Given instruction 1 — Copy out, word for word, the full passage about Roger Ver, Adam Back and the Bitcoin narrative.

This is what propaganda looks like: a sketchy reveal after more than 25 minutes of spoon-feeding viewers with half-truths and distorted facts.

Yet it all makes more sense when you realize that Roger Ver & co have experimented with the “We’ve got Satoshi Nakamoto on our side” narrative for a while. They legitimized Craig Wright’s status on the basis of Gavin Andresen’s testimony, and agreed to look the other way when counter-evidence started to emerge.

The angle didn’t work out for them. Bcash only looked more centralized in decision-making, scammy, and distant from Bitcoin’s philosophy. Newbies might have been fooled by the scheme, but the miners and major businesses stuck with the real Bitcoin.

And for years, Roger & co have pointed out to the fact that Adam Back has only joined the Bitcoin project after BTC hit the $1000 mark in 2013. The “Roger Ver has been around for a longer time and is the first investor in Bitcoin projects” argument has been an instrumental part of the anti-Blockstream and pro-hard fork propaganda.

But what if the narrative gets reversed to put more burden on Adam Back? Why keep on discrediting him when you can put him in the spotlight so the unwanted attention wears him out? And in the whole process, why not make it look like Bitcoin development does have a single point of failure and is still coordinated by the creator?

Given instruction 2 — Rewrite the entries from the line containing "How do I perform: Open" through the last entry, with "previous page" replaced by "home page" and everything else unchanged. Leave the pictures out.

Listing —
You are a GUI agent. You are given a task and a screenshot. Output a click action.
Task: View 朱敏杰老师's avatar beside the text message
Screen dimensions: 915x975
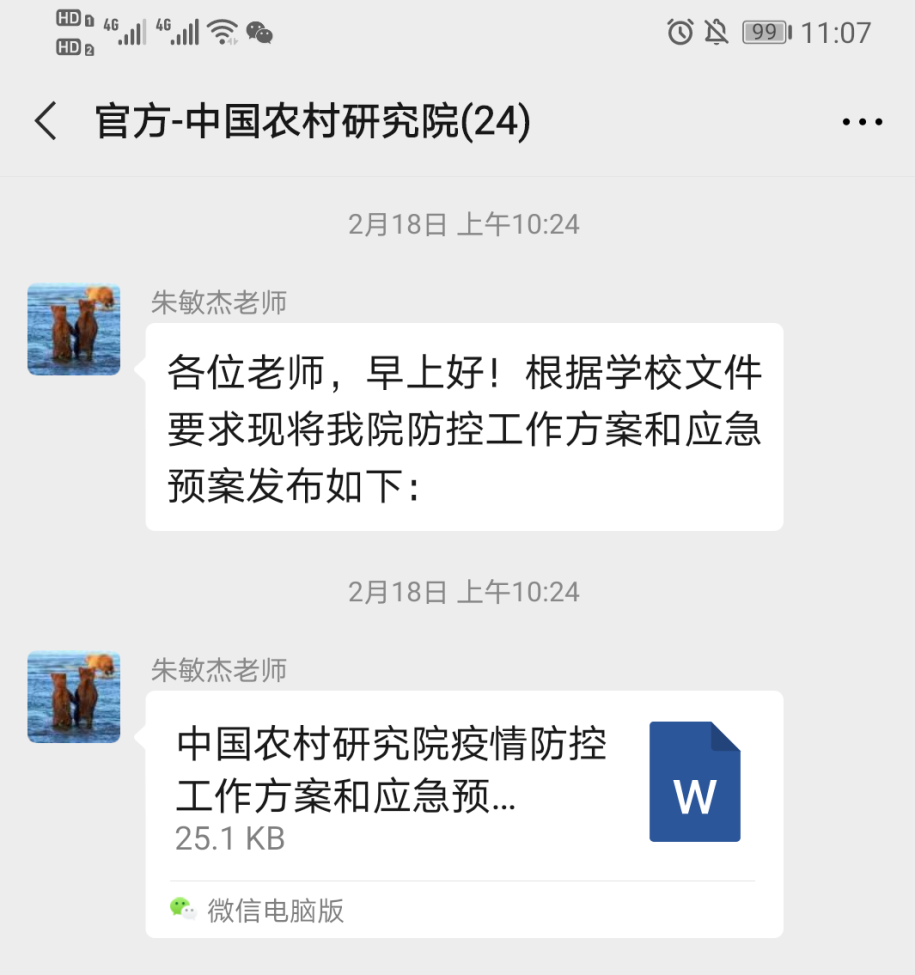tap(74, 329)
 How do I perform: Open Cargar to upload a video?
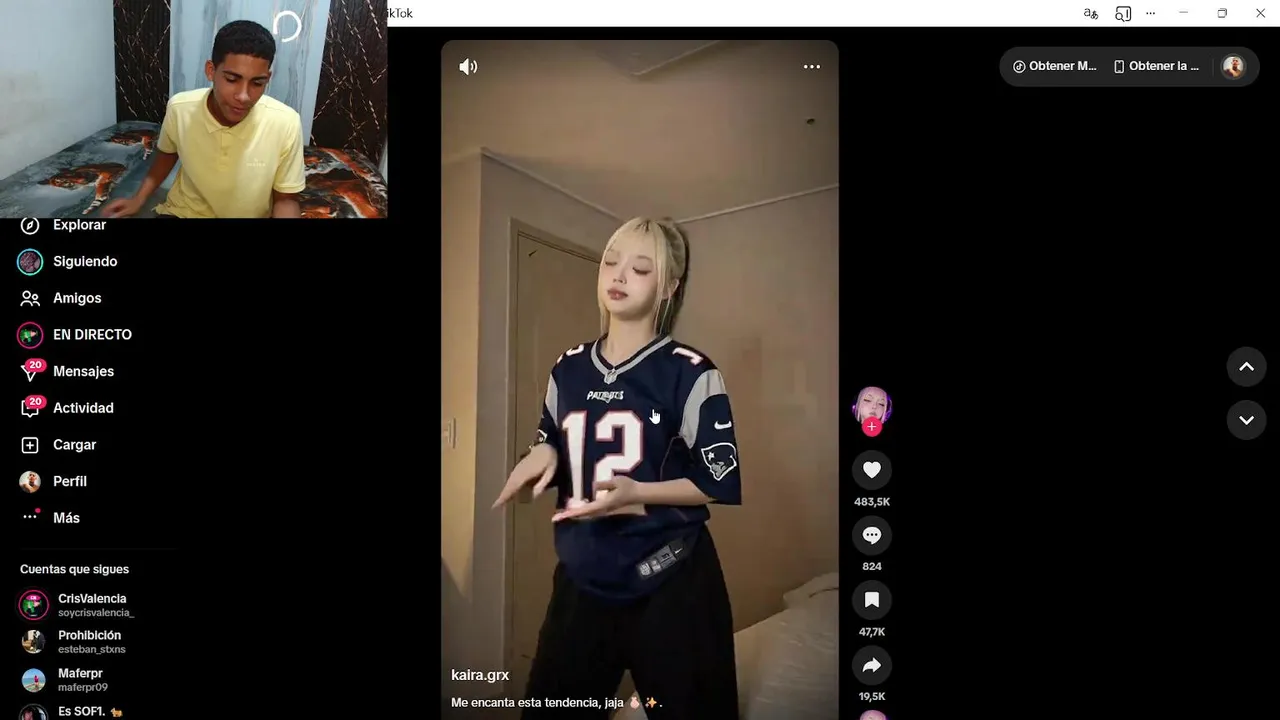[74, 445]
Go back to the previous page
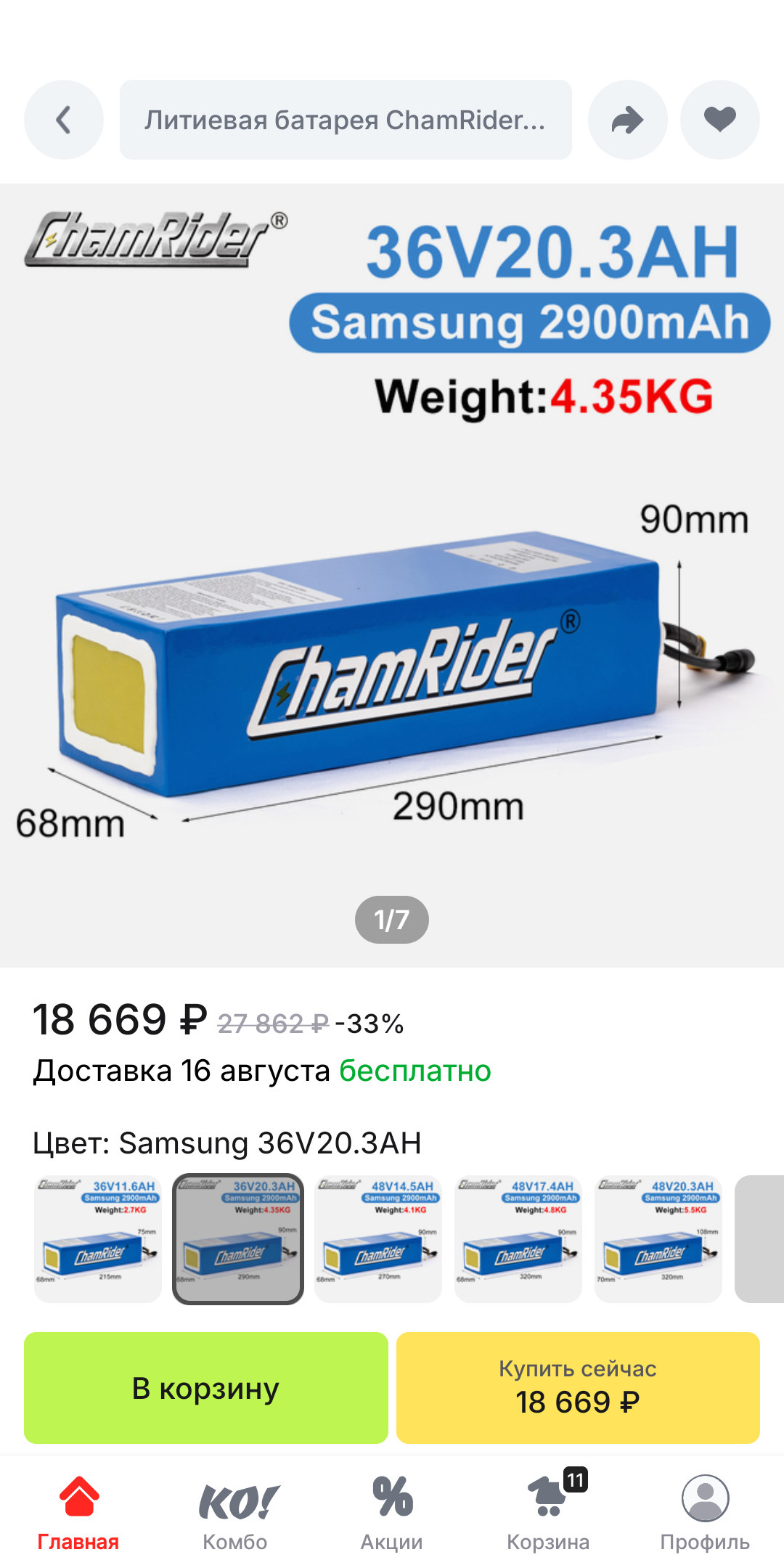 click(64, 120)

Complete answer 1 —
This is what propaganda looks like: a sketchy reveal after more than 25 minutes of spoon-feeding viewers with half-truths and distorted facts.

Yet it all makes more sense when you realize that Roger Ver & co have experimented with the “We’ve got Satoshi Nakamoto on our side” narrative for a while. They legitimized Craig Wright’s status on the basis of Gavin Andresen’s testimony, and agreed to look the other way when counter-evidence started to emerge.

The angle didn’t work out for them. Bcash only looked more centralized in decision-making, scammy, and distant from Bitcoin’s philosophy. Newbies might have been fooled by the scheme, but the miners and major businesses stuck with the real Bitcoin.

And for years, Roger & co have pointed out to the fact that Adam Back has only joined the Bitcoin project after BTC hit the $1000 mark in 2013. The “Roger Ver has been around for a longer time and is the first investor in Bitcoin projects” argument has been an instrumental part of the anti-Blockstream and pro-hard fork propaganda.

But what if the narrative gets reversed to put more burden on Adam Back? Why keep on discrediting him when you can put him in the spotlight so the unwanted attention wears him out? And in the whole process, why not make it look like Bitcoin development does have a single point of failure and is still coordinated by the creator?

Complete answer 2 —
 How do I perform: Open Cargar to upload a video?
[74, 445]
Go back to the home page
 click(64, 120)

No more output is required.